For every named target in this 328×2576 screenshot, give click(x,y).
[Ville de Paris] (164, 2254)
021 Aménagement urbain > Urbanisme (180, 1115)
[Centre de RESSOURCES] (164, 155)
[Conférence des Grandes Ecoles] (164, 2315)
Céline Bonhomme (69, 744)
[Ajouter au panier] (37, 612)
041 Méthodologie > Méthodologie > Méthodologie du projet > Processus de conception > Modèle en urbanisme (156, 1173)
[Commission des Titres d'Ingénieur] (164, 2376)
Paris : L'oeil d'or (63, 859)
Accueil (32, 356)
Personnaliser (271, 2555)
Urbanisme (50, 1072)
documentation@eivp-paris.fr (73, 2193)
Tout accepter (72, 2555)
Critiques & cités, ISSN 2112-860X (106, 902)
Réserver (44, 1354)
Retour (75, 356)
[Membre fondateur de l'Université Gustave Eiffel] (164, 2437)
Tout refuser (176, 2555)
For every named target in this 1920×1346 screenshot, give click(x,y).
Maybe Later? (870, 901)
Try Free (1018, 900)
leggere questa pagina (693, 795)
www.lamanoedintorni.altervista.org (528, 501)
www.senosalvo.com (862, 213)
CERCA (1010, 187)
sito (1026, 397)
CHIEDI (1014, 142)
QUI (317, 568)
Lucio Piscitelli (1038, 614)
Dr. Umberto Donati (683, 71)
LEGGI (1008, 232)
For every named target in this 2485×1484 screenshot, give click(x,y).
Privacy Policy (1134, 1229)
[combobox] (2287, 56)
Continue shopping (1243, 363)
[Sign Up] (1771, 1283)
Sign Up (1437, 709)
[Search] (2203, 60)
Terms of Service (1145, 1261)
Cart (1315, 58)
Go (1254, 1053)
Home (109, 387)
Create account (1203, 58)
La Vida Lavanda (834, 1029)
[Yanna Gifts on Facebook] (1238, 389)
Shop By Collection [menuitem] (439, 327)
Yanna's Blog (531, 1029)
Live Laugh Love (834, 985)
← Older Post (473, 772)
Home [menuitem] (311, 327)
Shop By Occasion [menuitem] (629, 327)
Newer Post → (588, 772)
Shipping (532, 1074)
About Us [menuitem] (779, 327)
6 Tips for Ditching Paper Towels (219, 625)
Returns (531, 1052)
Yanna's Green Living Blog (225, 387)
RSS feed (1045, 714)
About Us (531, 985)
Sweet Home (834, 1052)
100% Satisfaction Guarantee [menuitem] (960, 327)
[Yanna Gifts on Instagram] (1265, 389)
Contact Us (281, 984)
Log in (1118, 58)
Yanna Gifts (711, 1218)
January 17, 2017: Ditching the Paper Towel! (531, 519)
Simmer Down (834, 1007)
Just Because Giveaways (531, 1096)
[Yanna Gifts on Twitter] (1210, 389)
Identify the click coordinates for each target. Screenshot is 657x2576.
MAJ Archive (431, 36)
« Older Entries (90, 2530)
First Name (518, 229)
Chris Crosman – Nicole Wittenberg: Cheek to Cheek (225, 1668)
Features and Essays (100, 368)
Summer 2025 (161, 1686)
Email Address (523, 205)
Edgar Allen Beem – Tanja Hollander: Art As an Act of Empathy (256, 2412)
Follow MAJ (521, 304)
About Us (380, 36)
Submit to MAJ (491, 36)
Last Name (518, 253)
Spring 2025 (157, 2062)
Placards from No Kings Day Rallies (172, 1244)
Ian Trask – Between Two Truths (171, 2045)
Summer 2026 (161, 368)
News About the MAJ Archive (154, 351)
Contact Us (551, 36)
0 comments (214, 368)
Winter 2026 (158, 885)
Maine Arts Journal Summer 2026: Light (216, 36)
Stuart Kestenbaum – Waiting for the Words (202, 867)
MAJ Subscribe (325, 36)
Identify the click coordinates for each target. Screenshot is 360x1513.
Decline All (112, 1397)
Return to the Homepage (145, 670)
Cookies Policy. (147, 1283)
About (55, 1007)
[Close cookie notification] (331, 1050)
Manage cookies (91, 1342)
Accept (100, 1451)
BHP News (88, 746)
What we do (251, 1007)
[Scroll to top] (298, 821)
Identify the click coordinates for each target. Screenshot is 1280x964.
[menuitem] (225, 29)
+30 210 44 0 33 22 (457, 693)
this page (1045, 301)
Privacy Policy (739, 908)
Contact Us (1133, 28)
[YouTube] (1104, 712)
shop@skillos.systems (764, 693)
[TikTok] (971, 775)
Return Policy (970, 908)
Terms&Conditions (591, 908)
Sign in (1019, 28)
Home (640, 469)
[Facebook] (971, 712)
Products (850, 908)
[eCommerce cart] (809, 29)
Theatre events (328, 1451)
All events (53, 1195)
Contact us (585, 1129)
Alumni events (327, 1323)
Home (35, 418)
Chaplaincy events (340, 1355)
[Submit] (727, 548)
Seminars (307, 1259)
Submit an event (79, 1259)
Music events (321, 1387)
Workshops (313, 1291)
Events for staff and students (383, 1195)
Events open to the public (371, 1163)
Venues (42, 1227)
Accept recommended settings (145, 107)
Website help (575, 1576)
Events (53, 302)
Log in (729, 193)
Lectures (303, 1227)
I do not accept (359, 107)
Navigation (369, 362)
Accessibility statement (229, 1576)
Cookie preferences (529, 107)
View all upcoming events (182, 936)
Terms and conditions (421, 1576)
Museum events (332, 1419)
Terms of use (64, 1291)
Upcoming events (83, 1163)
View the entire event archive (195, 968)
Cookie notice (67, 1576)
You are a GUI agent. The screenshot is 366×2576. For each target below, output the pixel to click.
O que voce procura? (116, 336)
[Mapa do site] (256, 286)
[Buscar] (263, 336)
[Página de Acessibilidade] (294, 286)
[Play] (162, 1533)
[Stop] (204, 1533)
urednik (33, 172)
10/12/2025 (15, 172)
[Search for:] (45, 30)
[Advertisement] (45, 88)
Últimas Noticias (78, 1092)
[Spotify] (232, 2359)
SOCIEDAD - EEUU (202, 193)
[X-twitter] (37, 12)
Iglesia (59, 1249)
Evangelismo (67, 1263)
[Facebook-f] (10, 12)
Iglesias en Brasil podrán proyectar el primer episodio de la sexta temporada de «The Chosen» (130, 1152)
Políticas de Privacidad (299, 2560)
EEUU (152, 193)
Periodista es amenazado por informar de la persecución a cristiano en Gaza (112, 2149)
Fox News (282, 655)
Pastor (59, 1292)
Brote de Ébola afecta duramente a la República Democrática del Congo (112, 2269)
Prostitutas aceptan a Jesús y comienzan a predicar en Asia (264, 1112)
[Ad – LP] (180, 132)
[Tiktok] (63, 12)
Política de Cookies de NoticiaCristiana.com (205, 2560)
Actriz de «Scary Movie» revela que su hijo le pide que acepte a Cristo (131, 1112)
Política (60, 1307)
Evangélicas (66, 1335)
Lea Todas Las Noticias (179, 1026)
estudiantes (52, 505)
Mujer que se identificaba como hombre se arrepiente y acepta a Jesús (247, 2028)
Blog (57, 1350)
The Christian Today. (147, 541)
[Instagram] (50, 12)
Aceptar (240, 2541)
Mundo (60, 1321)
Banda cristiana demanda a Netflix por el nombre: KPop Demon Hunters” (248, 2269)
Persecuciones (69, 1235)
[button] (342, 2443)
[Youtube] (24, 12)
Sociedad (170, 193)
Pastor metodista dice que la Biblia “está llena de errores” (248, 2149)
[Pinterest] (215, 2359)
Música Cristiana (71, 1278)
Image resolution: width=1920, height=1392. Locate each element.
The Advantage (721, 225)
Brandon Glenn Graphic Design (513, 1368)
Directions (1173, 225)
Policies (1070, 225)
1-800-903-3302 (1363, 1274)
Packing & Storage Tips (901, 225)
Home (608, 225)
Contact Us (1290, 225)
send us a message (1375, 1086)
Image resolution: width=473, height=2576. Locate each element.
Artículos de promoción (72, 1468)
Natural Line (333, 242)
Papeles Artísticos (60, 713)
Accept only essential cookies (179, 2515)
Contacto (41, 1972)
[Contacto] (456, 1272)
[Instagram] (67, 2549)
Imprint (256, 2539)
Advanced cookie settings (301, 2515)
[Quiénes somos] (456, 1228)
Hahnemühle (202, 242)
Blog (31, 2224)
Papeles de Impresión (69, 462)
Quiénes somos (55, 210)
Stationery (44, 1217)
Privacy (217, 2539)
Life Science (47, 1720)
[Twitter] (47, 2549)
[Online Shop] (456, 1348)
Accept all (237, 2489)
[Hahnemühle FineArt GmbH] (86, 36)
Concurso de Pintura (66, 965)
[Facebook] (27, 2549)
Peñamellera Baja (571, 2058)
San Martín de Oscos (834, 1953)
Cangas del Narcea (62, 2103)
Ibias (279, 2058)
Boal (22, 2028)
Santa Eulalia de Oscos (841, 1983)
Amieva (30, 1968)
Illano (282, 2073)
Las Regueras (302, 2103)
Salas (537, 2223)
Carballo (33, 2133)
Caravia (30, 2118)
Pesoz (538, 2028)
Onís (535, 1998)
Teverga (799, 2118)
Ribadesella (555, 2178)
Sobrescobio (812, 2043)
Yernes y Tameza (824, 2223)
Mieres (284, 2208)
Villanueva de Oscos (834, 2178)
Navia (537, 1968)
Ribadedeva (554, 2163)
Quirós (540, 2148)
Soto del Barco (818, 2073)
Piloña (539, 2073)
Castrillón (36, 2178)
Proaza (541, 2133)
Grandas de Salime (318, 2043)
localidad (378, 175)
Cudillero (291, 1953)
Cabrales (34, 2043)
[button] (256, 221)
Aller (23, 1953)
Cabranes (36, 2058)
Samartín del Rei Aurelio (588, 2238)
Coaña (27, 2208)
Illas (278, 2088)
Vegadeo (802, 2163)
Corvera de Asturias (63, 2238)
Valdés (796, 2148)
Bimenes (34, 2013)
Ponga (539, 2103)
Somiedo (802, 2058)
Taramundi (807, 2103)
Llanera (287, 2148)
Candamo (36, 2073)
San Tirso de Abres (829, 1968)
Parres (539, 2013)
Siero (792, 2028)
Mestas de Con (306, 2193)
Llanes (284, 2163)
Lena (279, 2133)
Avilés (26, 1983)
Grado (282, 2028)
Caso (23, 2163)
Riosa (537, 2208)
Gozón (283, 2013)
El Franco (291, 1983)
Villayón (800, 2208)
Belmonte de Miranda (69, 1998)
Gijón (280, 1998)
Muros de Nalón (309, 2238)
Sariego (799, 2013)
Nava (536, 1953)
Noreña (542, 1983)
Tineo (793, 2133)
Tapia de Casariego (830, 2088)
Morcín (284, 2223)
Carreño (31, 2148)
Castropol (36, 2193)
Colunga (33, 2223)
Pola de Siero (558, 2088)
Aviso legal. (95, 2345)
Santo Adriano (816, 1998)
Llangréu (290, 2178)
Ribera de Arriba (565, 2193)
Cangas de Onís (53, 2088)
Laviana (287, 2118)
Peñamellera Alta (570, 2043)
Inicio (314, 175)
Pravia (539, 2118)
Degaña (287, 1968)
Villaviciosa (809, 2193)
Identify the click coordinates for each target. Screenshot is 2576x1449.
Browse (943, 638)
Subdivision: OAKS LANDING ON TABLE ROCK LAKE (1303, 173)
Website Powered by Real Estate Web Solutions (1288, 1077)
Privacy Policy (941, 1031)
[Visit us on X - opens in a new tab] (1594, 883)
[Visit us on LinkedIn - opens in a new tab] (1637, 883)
* * * * *
What you have to do:
Which lines run from the one holding "041 Méthodologie >" through the one holding "For every named target in this 1920×1346" in the records above? Repeat them exactly, both included, and nothing more.

Result of the task:
041 Méthodologie > Méthodologie > Méthodologie du projet > Processus de conception > Modèle en urbanisme (156, 1173)
[Commission des Titres d'Ingénieur] (164, 2376)
Paris : L'oeil d'or (63, 859)
Accueil (32, 356)
Personnaliser (271, 2555)
Urbanisme (50, 1072)
documentation@eivp-paris.fr (73, 2193)
Tout accepter (72, 2555)
Critiques & cités, ISSN 2112-860X (106, 902)
Réserver (44, 1354)
Retour (75, 356)
[Membre fondateur de l'Université Gustave Eiffel] (164, 2437)
Tout refuser (176, 2555)
For every named target in this 1920×1346 screenshot, give click(x,y).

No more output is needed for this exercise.